STATED GOAL:
Reproduce the rows that begin with the line containing "You are a computer-use agent. This" and run through the end of the rows, substituting "Directive" for "Instruction" and leaving everything else unchanged. Omit the pictures from your output.

* Begin DATASET ENTRIES *

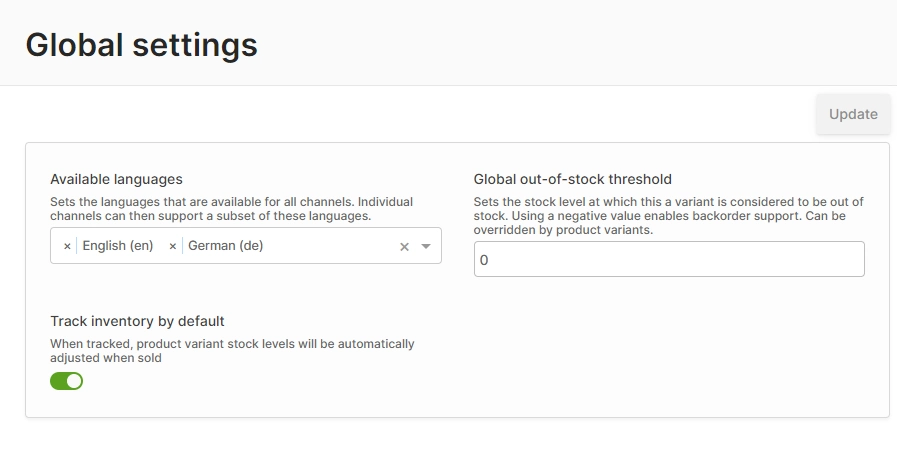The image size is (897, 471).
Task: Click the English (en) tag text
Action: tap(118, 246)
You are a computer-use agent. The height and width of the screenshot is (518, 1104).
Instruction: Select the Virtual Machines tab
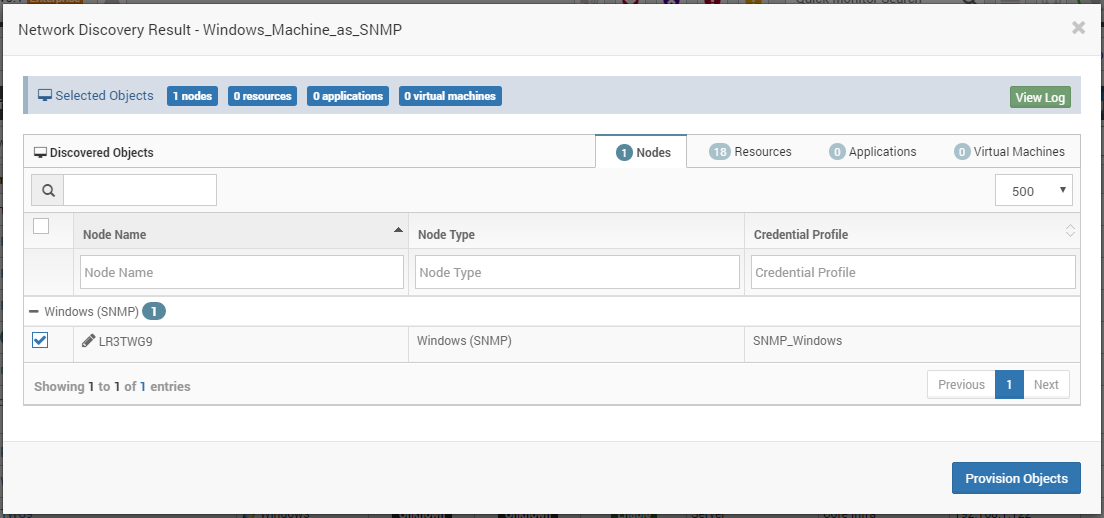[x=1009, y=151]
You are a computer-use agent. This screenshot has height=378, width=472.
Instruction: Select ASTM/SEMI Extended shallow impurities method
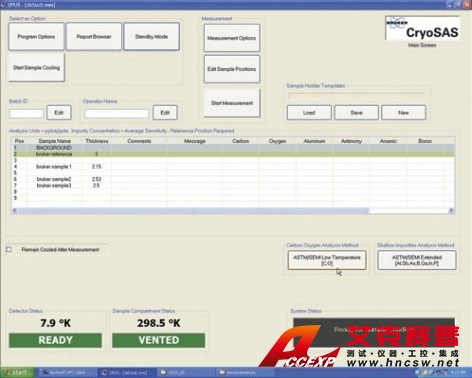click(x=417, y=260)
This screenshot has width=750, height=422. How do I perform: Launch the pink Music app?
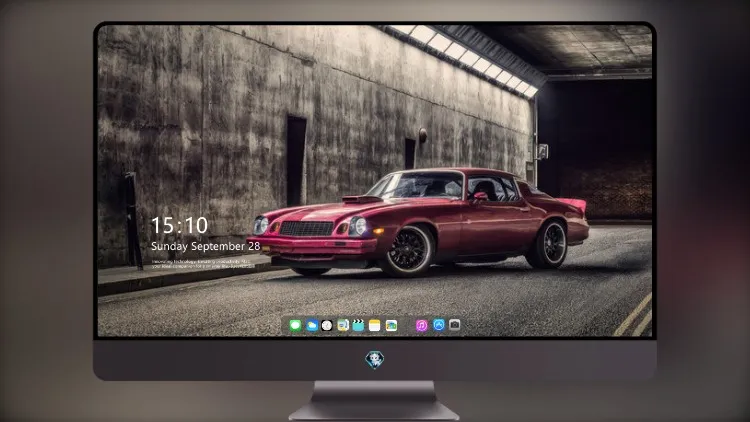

* End DATASET ENTRIES *

OUTPUT FOR THIS EXERCISE:
You are a computer-use agent. This screenshot has height=378, width=472.
Directive: Select ASTM/SEMI Extended shallow impurities method
click(x=417, y=260)
This screenshot has width=750, height=422. How do I perform: Launch the pink Music app?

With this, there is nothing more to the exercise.